* TEXTE FOURNI

● ● ● ● ● ● ●

Professeur de linguistique à la faculté des lettres et des sciences humaines d’Agadir, membre de l’Institut Français d’Agadir, elle est la première femme à avoir osé traduire la pièce théâtrale « Les Justes », d’Albert Camus en dialecte tachelhit.
Chadia Derkaoui a su défendre l’importance du patrimoine culturel marocain, et le berbère en fait partie intégrante. Dans sa démarche courageuse et exceptionnelle, Chadia Derkaoui a dû tenir compte de deux paramètres importants :le public et le texte. Il lui était nécessaire et primordial de faciliter l’accès au texte afin que le public puisse être réceptif et surtout veiller à ne pas le dénaturer ou le défigurer.

● ● ● ● ● ● ●

Veuillez recopier le passage du texte qui commence par les mots « Chadia Derkaoui a su » et se termine par « ou le défigurer. », en substituant « critères » à « paramètres ». Appuyez-vous uniquement sur le texte.

(Enregistrements tirés d'une collection)
● ● ● ● ● ● ●

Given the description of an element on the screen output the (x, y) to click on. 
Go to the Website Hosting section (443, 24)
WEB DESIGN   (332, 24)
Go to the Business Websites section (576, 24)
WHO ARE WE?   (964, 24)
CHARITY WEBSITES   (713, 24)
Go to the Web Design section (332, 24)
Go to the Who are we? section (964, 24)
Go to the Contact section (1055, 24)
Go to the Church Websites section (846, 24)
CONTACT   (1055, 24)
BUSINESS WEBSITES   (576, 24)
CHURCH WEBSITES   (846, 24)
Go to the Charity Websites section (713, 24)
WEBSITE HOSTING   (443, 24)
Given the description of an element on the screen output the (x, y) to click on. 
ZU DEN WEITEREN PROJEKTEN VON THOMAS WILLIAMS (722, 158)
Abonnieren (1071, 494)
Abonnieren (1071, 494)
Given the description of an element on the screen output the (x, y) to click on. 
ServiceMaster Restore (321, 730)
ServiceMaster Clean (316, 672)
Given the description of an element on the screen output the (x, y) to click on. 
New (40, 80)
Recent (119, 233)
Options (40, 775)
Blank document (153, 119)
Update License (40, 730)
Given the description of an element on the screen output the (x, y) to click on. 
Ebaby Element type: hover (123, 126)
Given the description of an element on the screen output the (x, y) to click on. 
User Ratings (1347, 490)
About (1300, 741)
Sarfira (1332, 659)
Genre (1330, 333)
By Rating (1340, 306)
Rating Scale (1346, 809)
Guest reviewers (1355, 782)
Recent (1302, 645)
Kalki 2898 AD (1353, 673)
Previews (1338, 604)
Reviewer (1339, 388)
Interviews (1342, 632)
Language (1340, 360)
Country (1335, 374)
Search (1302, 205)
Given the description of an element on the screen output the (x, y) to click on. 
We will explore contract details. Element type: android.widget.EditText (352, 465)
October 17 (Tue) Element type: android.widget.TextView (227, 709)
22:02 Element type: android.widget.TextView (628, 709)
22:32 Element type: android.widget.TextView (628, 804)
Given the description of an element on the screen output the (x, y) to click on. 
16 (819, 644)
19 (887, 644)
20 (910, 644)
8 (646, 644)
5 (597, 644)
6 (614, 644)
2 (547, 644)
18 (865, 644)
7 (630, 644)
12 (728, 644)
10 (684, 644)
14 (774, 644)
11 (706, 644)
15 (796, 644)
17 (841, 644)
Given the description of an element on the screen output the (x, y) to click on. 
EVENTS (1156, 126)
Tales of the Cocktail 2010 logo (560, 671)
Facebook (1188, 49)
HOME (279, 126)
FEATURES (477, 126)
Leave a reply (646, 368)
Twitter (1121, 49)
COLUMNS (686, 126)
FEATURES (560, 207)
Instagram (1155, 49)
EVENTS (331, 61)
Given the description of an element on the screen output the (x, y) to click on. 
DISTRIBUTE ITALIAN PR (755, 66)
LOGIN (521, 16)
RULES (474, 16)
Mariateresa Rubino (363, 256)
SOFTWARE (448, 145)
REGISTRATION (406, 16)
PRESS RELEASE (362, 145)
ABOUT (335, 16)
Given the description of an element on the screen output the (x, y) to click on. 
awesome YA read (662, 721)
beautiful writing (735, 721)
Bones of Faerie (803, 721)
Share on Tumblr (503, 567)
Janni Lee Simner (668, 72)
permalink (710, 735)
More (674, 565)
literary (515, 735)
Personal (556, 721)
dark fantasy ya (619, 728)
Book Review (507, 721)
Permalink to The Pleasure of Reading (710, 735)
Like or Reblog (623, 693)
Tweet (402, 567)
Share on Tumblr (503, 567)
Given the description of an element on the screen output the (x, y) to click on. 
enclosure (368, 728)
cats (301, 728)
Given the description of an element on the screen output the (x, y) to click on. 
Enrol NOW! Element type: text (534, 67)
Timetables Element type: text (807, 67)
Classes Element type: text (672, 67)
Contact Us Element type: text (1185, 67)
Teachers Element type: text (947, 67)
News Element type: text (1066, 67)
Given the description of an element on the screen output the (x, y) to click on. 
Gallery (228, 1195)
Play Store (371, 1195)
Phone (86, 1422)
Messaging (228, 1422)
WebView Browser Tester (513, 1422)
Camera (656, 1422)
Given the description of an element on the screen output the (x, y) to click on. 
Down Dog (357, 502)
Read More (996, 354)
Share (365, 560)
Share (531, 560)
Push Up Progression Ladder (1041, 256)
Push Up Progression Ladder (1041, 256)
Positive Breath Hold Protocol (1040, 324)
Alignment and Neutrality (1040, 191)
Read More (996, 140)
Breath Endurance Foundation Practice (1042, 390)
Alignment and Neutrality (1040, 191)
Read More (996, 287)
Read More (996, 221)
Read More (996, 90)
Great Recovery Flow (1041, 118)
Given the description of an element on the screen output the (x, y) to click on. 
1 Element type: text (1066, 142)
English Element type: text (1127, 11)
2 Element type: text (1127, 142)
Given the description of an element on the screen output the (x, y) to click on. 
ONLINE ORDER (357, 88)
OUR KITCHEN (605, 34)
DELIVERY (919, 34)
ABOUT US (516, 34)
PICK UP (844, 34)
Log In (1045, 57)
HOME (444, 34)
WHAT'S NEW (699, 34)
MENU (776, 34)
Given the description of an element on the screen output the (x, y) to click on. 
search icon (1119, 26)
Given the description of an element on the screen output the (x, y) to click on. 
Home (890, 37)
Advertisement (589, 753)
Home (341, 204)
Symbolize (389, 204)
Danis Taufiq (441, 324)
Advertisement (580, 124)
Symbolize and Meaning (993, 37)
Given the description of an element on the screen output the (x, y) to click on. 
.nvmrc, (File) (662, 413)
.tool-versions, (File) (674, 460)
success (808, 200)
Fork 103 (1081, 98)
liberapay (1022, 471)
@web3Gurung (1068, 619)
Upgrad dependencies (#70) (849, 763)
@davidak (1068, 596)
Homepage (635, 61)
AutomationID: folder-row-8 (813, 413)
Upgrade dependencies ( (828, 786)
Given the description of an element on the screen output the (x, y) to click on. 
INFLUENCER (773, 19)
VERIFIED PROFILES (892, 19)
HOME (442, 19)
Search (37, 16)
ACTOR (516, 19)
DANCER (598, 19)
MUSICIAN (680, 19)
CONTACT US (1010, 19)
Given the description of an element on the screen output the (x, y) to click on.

● ● ● ● ● ● ●

* RÉPONSE À L'EXERCICE
Chadia Derkaoui a su défendre l’importance du patrimoine culturel marocain, et le berbère en fait partie intégrante. Dans sa démarche courageuse et exceptionnelle, Chadia Derkaoui a dû tenir compte de deux critères importants :le public et le texte. Il lui était nécessaire et primordial de faciliter l’accès au texte afin que le public puisse être réceptif et surtout veiller à ne pas le dénaturer ou le défigurer.